- Provided data:
::::

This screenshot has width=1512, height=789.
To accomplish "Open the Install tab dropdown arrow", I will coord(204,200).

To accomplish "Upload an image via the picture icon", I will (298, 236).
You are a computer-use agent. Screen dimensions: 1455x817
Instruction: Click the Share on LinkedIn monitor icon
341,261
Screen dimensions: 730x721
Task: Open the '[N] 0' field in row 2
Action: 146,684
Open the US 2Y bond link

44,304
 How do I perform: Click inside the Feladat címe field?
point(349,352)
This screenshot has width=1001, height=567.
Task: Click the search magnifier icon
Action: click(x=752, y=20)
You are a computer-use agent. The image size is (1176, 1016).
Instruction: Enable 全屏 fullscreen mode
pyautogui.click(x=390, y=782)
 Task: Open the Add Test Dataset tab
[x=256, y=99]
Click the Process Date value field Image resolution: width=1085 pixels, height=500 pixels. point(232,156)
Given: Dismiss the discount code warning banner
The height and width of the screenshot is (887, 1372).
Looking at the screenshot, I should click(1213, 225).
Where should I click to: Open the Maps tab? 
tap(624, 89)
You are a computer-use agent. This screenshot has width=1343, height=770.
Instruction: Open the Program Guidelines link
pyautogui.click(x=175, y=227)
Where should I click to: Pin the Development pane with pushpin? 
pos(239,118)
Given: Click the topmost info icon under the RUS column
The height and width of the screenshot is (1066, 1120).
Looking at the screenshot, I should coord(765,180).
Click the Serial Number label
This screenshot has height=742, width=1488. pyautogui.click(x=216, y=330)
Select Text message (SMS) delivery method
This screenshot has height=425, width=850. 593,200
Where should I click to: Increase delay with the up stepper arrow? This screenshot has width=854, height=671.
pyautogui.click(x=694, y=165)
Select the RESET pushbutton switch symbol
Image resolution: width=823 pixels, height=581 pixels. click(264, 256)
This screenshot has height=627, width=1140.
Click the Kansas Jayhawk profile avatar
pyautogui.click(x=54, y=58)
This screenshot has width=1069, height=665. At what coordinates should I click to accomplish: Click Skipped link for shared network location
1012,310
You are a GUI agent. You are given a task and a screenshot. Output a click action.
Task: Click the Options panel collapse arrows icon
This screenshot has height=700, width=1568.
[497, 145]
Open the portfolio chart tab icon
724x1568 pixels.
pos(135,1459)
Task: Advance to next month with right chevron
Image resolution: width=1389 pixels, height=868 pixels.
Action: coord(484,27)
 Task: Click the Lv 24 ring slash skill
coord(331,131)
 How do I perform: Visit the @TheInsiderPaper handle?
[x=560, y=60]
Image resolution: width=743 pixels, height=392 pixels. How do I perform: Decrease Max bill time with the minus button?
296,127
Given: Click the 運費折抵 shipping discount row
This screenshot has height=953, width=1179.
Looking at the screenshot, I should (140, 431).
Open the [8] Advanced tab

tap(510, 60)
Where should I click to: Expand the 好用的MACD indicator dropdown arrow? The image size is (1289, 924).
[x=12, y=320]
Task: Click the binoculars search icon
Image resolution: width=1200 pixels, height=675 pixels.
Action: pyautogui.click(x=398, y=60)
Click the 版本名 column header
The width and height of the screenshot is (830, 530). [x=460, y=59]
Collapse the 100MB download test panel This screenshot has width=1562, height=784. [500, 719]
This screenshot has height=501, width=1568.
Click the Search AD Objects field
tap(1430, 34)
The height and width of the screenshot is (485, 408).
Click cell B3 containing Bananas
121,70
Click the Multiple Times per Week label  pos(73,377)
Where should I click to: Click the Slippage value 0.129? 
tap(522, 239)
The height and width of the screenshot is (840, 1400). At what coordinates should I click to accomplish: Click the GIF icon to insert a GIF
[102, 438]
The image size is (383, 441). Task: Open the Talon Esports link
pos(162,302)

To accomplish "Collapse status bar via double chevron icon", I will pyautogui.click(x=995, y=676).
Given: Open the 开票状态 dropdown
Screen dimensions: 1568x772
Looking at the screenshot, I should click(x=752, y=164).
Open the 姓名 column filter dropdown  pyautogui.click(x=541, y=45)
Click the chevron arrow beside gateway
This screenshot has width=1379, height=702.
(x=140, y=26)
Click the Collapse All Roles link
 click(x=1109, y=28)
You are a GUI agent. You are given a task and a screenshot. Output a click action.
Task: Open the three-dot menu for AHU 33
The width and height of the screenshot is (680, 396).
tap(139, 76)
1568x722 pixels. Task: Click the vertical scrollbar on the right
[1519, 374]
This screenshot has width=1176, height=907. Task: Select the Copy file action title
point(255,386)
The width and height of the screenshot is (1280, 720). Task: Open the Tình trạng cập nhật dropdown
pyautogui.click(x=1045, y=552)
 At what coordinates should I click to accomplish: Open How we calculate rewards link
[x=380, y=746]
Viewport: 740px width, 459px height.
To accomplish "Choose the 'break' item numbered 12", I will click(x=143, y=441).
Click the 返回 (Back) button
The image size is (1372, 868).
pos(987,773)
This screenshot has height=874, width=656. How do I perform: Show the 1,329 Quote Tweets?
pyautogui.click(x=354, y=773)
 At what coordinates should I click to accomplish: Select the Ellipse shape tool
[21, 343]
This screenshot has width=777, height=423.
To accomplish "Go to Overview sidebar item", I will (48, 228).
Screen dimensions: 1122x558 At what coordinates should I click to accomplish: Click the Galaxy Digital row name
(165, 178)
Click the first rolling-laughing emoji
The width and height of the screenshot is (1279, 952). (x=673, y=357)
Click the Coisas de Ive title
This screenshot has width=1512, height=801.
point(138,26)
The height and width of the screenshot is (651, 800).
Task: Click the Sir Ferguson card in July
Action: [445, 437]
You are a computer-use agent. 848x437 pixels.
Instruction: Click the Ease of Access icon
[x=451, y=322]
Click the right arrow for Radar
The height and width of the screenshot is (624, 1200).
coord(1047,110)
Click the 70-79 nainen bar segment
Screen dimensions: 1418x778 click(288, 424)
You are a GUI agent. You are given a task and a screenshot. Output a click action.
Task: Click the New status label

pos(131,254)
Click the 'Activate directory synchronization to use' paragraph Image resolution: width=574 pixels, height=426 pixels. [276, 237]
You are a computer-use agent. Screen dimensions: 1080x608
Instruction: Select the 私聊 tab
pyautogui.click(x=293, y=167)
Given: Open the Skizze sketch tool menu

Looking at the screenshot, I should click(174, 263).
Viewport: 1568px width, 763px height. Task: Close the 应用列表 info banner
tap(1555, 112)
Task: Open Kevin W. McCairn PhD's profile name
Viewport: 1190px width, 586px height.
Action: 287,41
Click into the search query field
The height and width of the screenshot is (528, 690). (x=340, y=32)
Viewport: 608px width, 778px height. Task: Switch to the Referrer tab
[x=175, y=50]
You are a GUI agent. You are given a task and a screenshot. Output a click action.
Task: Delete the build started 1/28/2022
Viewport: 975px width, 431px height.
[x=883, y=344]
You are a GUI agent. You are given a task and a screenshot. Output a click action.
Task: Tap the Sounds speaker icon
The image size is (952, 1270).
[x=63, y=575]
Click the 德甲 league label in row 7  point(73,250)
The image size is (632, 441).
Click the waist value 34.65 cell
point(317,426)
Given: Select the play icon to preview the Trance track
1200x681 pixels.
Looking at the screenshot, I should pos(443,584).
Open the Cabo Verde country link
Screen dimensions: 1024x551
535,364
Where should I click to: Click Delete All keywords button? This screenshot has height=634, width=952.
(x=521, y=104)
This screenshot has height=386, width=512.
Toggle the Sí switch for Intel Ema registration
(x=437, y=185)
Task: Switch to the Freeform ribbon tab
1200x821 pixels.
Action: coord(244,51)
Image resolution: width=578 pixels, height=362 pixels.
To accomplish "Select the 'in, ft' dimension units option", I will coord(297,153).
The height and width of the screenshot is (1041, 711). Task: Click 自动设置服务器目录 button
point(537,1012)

::::

The reply should consist solely of the lines of the data, exact, from the opening line through the line with "You are a computer-use agent. Screen dimensions: 1455x817", inclusive.

- Response below:
This screenshot has width=1512, height=789.
To accomplish "Open the Install tab dropdown arrow", I will coord(204,200).

To accomplish "Upload an image via the picture icon", I will (298, 236).
You are a computer-use agent. Screen dimensions: 1455x817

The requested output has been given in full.